WASHINGTON - Montgomery County Chamber of Commerce President Richard N.
Parsons could not say for sure why the White House tapped him to share the
stage with President Bush at the National Institutes of Health on
Wednesday.
But he was not about to turn down the opportunity.
Parsons, one of five people invited to a "conversation" with the president
about health care, told Bush that the chamber saw its $2,400-a-month premiums
drop when it went from insuring two workers to insuring five. If small
organizations like his could band together across state lines to pool the risk,
insurance premiums would drop, he argued.
Bush agreed with Parsons' call for such association health plans, one of
several healthcare reform measures the president touted Wednesday to an
auditorium packed with several hundred NIH workers.
"I think a restaurateur in Maryland ought to be able to combine in the same
insurance plan as a restaurateur in Texas," Bush said.
"And so I look forward to working with Congress to get an association health
plan out, a bill out that will allow for pooling of risk for small business
owners across jurisdictional boundaries," he said, as well as benefiting
non-profits like Parsons'.
After opening the hour-long event with comments on topics that ranged from
Iraq to the deficit, Bush asked Parsons and the others on the stage to share
their stories or concerns.
The panelists included a roofer from Atlanta who solved his company's
insurance problems through health savings accounts, individual tax-exempt
accounts that are used to pay health plan deductibles. Panelists also included a
woman who does healthcare outreach among the poor and working poor in Louisiana
and the owner of an Iowa insurance agency.

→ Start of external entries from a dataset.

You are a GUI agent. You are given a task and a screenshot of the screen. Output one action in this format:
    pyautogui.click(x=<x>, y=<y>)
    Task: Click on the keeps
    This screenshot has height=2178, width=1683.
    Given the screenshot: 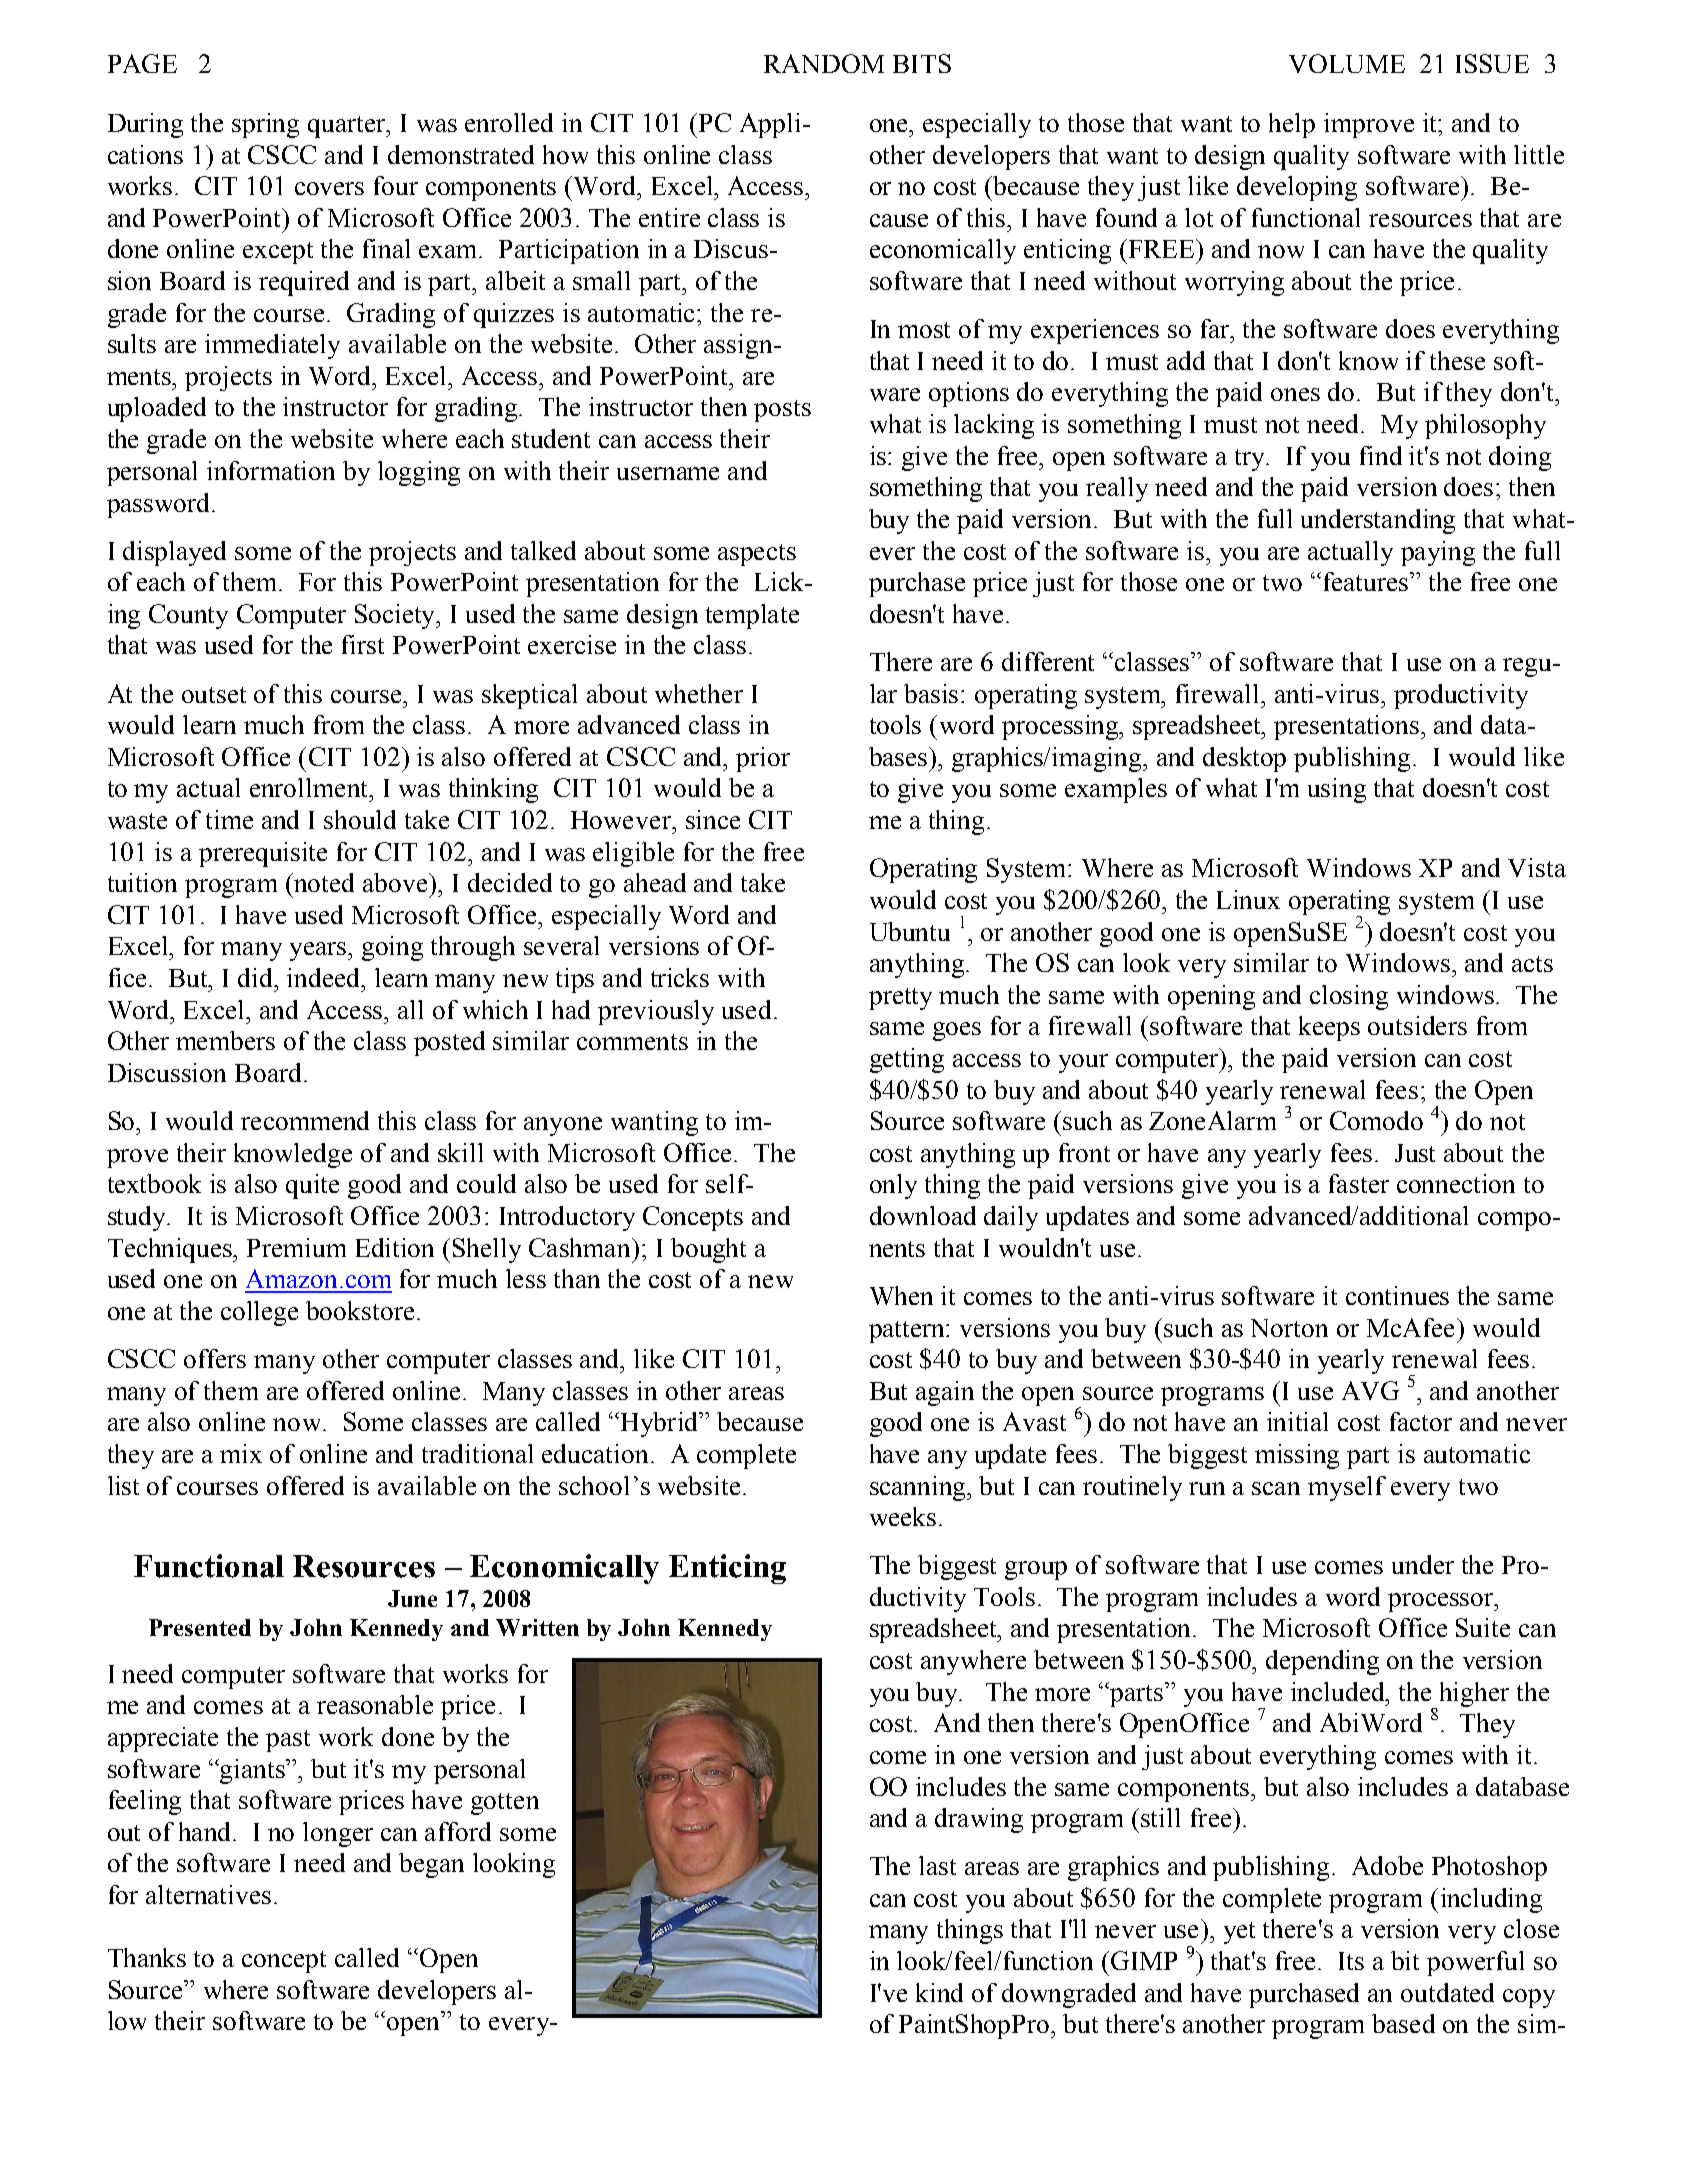 What is the action you would take?
    pyautogui.click(x=1329, y=1028)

Bush questioned the speakers in turn and seized on their stories to pitch his
initiatives.
"Imagine someone living in Maryland getting on the Internet and being able to
shop nationwide for an insurance plan that meets his or her specific needs," he
said.
Parsons said that increasing the level of competition among insurance
companies "is critical" to making coverage more affordable and accessible.
Consolidating policies through association health plans would not threaten the
providers, he said.
He told Bush that "the lack of choice" in health insurance in Maryland
"doesn't affect just consumers, but small business owners in particular, and
small non-profits, like ours."
"We have a very small range of choices that we can select from when we go to
do what we all want to do -- which is provide our employees with good coverage
at good prices," Parsons said.
One problem is the high number of mandated healthcare benefits in Maryland,
Parsons said, which drives up premiums. According to the Maryland Health Care
Commission, Maryland has 40 mandated healthcare benefits, as opposed to 15 in
Pennsylvania and 11 in Washington, D.C.
Parsons thinks mandatory benefits, such as hair plug implants and in vitro
fertilization, may go unused while jacking up prices for everyone.
Parsons said that even though Maryland "is one of the leading biotech and
medical innovations centers of the world today, we have about . . . four
companies that will even write policies for small businesses in the state. And
we've got to expand choices."
Bush said, "That's common sense, isn't it?"